Integers are cute: we should all devote some time, every morning, to pay our respects to integer arithmetics.

But we can't solve everything using 32 bit integers. We might need a different number of bits (i8, i16, i64, i128). Sometimes sign doesn't matter (u8, u16, u32, u64, u128). Sometimes the world is harsh and we need to brace ourselves for floating point arithmetic (f32, f64).

But there is one thing that we definitely do not want to do: having to write a scalar product implementation for every single one of these types. And Rust won't force us to do it: one more thing to be grateful of every morning.

Generics are Rust's abstraction over data types: functions can specify type parameters in their signature and use them to express the relationships between the data types of their arguments. Let's see what it looks like to use generics to generalise our scalar_product function to a wider family of reasonable numerical types.

The final signature of scalar_product in the previous episode was:

fn scalar_product(v: &[i32], w: &[i32]) -> i32


We take in two slices from vectors with i32 elements and we return an i32 value as output. We'd like to keep the same structure for our generic version: we will take two slices from vectors containing elements of the same type, let's call it T, and we will return a T value as output. The generic function signature looks like this:

fn generic_scalar_product<T>(v: &[T], w: &[T]) -> T


generic_scalar_product takes one type parameter, that we called T. We rephrased the type annotation for v, w and the output using T: this means that we expect the same element type for the elements of both input slices and for our output value, just as we wanted. The whole function looks like this now: (RP)

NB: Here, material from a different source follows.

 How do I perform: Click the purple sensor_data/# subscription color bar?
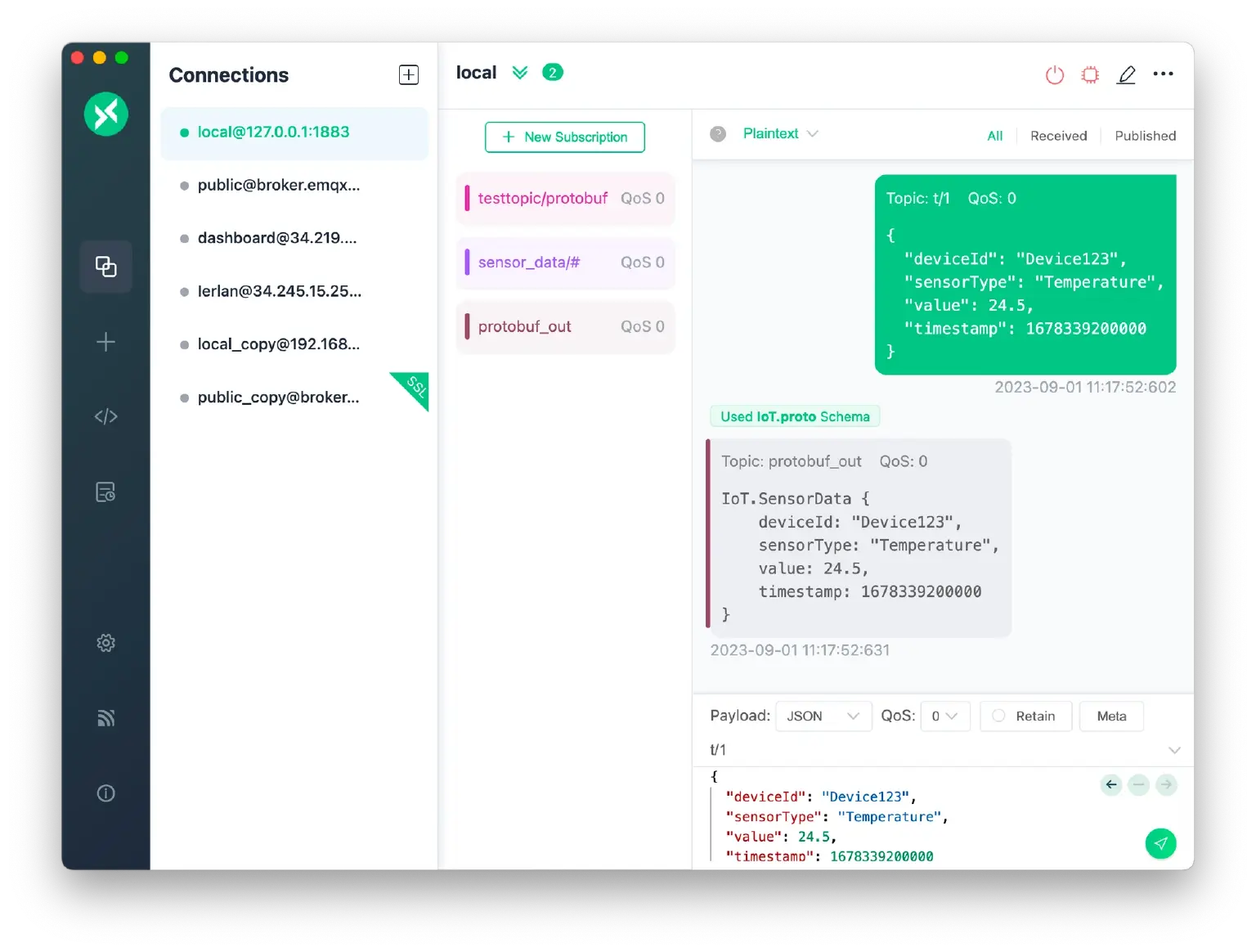click(467, 263)

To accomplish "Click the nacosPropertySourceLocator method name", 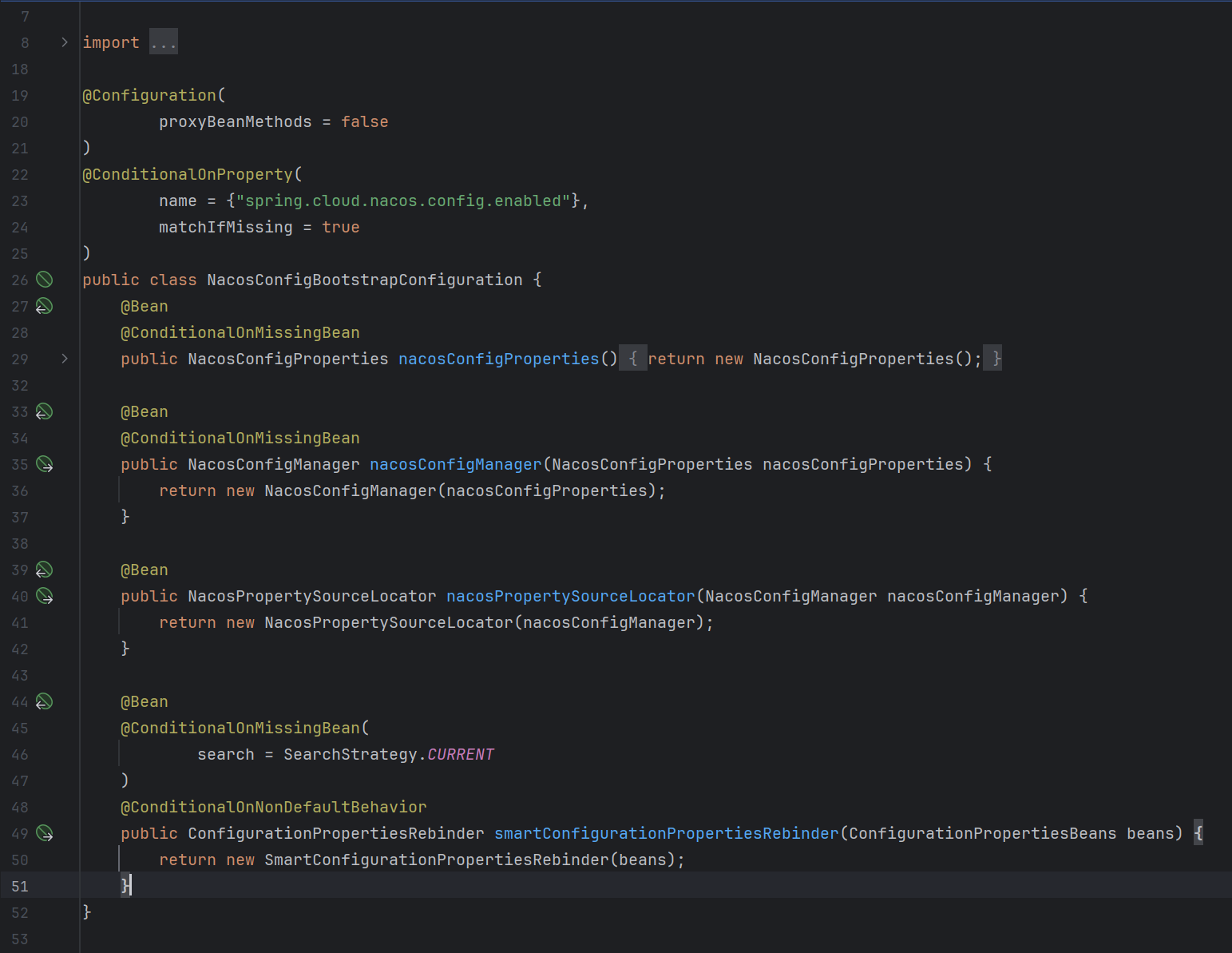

fn generic_scalar_product<T>(v: &[T], w: &[T]) -> T
{
// The number of elements we are dealing with
let length = v.len();
// We expect both vectors to have the same number of elements
assert_eq!(length, w.len());

// We initialise a new variable to 0
// We will use it to accumulate the scalar product
let mut sum = 0;
// We iterate over the range of indexes
for index in 0..length {
// We add the product of elements corresponding to the same index
sum = sum + v[index] * w[index];
}
// We return the scalar product
// There is no return keyword in Rust!
sum
}


If we try to compile it, we get a bunch of errors - let's look at the first one:

   Compiling playground v0.0.1 (/playground)
error[E0369]: binary operation * cannot be applied to type T
--> src/lib.rs:16:21
|
16 |         sum = sum + v[index] * w[index];
|                     ^^^^^^^^^^^^^^^^^^^
|
= note: T might need a bound for std::ops::Mul


T is a type parameter, nothing more than a placeholder for a concrete type, like i32 or f64. No behaviour is associated, by default, with values of type of T - the compiler doesn't make any assumption concerning what can or cannot be done using this type: can we multiply T values? Can we sum them together? Can we compare them? The compiler doesn't know! And if the compiler cannot make sure at compile time that all the operations we want to do using T values are legitimate, it just won't compile our code. No runtime failures here, because you won't get far enough to actually run it!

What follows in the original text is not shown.